Activity → An exact, complete copy of the data is all that is needed.

══ Entries supplied ══

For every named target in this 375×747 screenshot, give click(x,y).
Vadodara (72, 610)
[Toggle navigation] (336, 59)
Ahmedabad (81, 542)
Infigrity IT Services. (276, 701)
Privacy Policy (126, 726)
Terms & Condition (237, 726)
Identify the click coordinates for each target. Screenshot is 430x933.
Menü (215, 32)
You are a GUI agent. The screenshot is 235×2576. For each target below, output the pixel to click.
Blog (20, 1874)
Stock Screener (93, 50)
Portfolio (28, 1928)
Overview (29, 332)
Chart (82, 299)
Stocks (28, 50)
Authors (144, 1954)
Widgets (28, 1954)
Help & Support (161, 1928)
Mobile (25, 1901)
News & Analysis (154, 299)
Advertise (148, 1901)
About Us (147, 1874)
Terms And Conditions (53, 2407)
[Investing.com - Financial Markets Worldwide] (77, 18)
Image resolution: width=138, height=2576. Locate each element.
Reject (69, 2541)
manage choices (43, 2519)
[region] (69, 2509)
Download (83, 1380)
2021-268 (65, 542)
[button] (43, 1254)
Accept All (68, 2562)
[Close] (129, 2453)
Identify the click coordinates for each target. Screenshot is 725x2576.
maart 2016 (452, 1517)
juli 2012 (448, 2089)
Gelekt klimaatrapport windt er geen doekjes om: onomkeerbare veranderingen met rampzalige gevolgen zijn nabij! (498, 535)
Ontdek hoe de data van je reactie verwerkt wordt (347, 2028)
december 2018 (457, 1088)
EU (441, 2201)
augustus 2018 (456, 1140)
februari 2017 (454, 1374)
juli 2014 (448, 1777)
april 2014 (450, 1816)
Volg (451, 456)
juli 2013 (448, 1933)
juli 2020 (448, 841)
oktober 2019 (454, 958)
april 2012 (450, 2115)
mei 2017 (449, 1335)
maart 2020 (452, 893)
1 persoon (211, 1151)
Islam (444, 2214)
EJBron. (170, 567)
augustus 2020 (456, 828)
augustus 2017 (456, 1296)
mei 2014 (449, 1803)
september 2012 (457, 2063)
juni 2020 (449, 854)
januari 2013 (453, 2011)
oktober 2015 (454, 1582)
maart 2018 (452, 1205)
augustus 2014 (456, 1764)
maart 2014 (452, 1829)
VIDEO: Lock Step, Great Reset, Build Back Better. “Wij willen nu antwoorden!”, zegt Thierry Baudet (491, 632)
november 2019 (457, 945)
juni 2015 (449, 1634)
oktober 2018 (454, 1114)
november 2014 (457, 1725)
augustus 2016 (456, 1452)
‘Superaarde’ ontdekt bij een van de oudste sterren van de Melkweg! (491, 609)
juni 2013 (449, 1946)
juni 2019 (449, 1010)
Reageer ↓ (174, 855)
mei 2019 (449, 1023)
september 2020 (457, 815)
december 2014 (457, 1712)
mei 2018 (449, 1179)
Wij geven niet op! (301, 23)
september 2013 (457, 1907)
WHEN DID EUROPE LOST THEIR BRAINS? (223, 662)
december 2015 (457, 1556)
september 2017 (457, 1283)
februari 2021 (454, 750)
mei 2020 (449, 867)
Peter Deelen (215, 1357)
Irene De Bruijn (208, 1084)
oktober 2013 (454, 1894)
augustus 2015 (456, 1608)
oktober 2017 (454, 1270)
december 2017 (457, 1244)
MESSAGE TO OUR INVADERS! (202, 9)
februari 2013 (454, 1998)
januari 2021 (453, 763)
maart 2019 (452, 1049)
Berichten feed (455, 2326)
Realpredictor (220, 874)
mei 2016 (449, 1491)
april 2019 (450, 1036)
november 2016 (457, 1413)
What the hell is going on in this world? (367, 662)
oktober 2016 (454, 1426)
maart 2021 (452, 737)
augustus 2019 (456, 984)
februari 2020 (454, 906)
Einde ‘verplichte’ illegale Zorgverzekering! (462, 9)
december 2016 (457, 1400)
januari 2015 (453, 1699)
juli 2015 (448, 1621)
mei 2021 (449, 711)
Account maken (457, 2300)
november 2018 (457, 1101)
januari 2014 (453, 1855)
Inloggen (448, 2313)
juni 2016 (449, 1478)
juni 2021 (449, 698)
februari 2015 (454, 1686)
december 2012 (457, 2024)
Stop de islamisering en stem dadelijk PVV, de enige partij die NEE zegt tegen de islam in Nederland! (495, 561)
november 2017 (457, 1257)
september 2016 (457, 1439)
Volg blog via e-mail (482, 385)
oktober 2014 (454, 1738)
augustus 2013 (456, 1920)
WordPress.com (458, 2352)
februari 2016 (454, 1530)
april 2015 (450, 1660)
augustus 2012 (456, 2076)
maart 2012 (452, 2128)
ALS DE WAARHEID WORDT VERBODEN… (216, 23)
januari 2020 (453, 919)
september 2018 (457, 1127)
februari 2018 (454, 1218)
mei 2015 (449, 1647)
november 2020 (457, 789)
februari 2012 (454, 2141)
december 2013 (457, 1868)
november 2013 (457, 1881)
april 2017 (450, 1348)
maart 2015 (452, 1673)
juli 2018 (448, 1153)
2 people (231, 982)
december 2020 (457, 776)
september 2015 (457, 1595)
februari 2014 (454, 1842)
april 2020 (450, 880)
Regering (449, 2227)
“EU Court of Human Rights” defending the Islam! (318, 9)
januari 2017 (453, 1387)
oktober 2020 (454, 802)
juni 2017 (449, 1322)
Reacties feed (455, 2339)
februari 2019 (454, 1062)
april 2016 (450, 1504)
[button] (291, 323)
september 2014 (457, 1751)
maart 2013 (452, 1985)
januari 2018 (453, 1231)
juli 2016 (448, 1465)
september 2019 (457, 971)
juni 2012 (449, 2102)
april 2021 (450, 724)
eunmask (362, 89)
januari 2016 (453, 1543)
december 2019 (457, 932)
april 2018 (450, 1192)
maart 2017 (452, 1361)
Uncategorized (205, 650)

═══

Exercise output →
For every named target in this 375×747 screenshot, give click(x,y).
Vadodara (72, 610)
[Toggle navigation] (336, 59)
Ahmedabad (81, 542)
Infigrity IT Services. (276, 701)
Privacy Policy (126, 726)
Terms & Condition (237, 726)
Identify the click coordinates for each target. Screenshot is 430x933.
Menü (215, 32)
You are a GUI agent. The screenshot is 235×2576. For each target below, output the pixel to click.
Blog (20, 1874)
Stock Screener (93, 50)
Portfolio (28, 1928)
Overview (29, 332)
Chart (82, 299)
Stocks (28, 50)
Authors (144, 1954)
Widgets (28, 1954)
Help & Support (161, 1928)
Mobile (25, 1901)
News & Analysis (154, 299)
Advertise (148, 1901)
About Us (147, 1874)
Terms And Conditions (53, 2407)
[Investing.com - Financial Markets Worldwide] (77, 18)
Image resolution: width=138, height=2576. Locate each element.
Reject (69, 2541)
manage choices (43, 2519)
[region] (69, 2509)
Download (83, 1380)
2021-268 (65, 542)
[button] (43, 1254)
Accept All (68, 2562)
[Close] (129, 2453)
Identify the click coordinates for each target. Screenshot is 725x2576.
maart 2016 (452, 1517)
juli 2012 (448, 2089)
Gelekt klimaatrapport windt er geen doekjes om: onomkeerbare veranderingen met rampzalige gevolgen zijn nabij! (498, 535)
Ontdek hoe de data van je reactie verwerkt wordt (347, 2028)
december 2018 (457, 1088)
EU (441, 2201)
augustus 2018 (456, 1140)
februari 2017 (454, 1374)
juli 2014 (448, 1777)
april 2014 (450, 1816)
Volg (451, 456)
juli 2013 (448, 1933)
juli 2020 (448, 841)
oktober 2019 (454, 958)
april 2012 (450, 2115)
mei 2017 (449, 1335)
maart 2020 (452, 893)
1 persoon (211, 1151)
Islam (444, 2214)
EJBron. (170, 567)
augustus 2020 (456, 828)
augustus 2017 (456, 1296)
mei 2014 (449, 1803)
september 2012 (457, 2063)
juni 2020 (449, 854)
januari 2013 (453, 2011)
oktober 2015 (454, 1582)
maart 2018 (452, 1205)
augustus 2014 (456, 1764)
maart 2014 (452, 1829)
VIDEO: Lock Step, Great Reset, Build Back Better. “Wij willen nu antwoorden!”, zegt Thierry Baudet (491, 632)
november 2019 (457, 945)
juni 2015 (449, 1634)
oktober 2018 (454, 1114)
november 2014 (457, 1725)
augustus 2016 (456, 1452)
‘Superaarde’ ontdekt bij een van de oudste sterren van de Melkweg! (491, 609)
juni 2013 (449, 1946)
juni 2019 (449, 1010)
Reageer ↓ (174, 855)
mei 2019 (449, 1023)
september 2020 (457, 815)
december 2014 (457, 1712)
mei 2018 (449, 1179)
Wij geven niet op! (301, 23)
september 2013 (457, 1907)
WHEN DID EUROPE LOST THEIR BRAINS? (223, 662)
december 2015 (457, 1556)
september 2017 (457, 1283)
februari 2021 (454, 750)
mei 2020 (449, 867)
Peter Deelen (215, 1357)
Irene De Bruijn (208, 1084)
oktober 2013 (454, 1894)
augustus 2015 (456, 1608)
oktober 2017 (454, 1270)
december 2017 (457, 1244)
MESSAGE TO OUR INVADERS! (202, 9)
februari 2013 (454, 1998)
januari 2021 (453, 763)
maart 2019 (452, 1049)
Berichten feed (455, 2326)
Realpredictor (220, 874)
mei 2016 (449, 1491)
april 2019 (450, 1036)
november 2016 (457, 1413)
What the hell is going on in this world? (367, 662)
oktober 2016 (454, 1426)
maart 2021 (452, 737)
augustus 2019 (456, 984)
februari 2020 (454, 906)
Einde ‘verplichte’ illegale Zorgverzekering! (462, 9)
december 2016 (457, 1400)
januari 2015 (453, 1699)
juli 2015 (448, 1621)
mei 2021 (449, 711)
Account maken (457, 2300)
november 2018 (457, 1101)
januari 2014 (453, 1855)
Inloggen (448, 2313)
juni 2016 (449, 1478)
juni 2021 (449, 698)
februari 2015 (454, 1686)
december 2012 (457, 2024)
Stop de islamisering en stem dadelijk PVV, de enige partij die NEE zegt tegen de islam in Nederland! (495, 561)
november 2017 (457, 1257)
september 2016 (457, 1439)
Volg blog via e-mail (482, 385)
oktober 2014 (454, 1738)
augustus 2013 (456, 1920)
WordPress.com (458, 2352)
februari 2016 (454, 1530)
april 2015 (450, 1660)
augustus 2012 (456, 2076)
maart 2012 (452, 2128)
ALS DE WAARHEID WORDT VERBODEN… (216, 23)
januari 2020 (453, 919)
september 2018 (457, 1127)
februari 2018 (454, 1218)
mei 2015 (449, 1647)
november 2020 (457, 789)
februari 2012 (454, 2141)
december 2013 (457, 1868)
november 2013 (457, 1881)
april 2017 (450, 1348)
maart 2015 (452, 1673)
juli 2018 (448, 1153)
2 people (231, 982)
december 2020 (457, 776)
september 2015 (457, 1595)
februari 2014 (454, 1842)
april 2020 (450, 880)
Regering (449, 2227)
“EU Court of Human Rights” defending the Islam! (318, 9)
januari 2017 (453, 1387)
oktober 2020 (454, 802)
juni 2017 (449, 1322)
Reacties feed (455, 2339)
februari 2019 (454, 1062)
april 2016 (450, 1504)
[button] (291, 323)
september 2014 (457, 1751)
maart 2013 (452, 1985)
januari 2018 (453, 1231)
juli 2016 (448, 1465)
september 2019 (457, 971)
juni 2012 (449, 2102)
april 2021 (450, 724)
eunmask (362, 89)
januari 2016 (453, 1543)
december 2019 (457, 932)
april 2018 (450, 1192)
maart 2017 (452, 1361)
Uncategorized (205, 650)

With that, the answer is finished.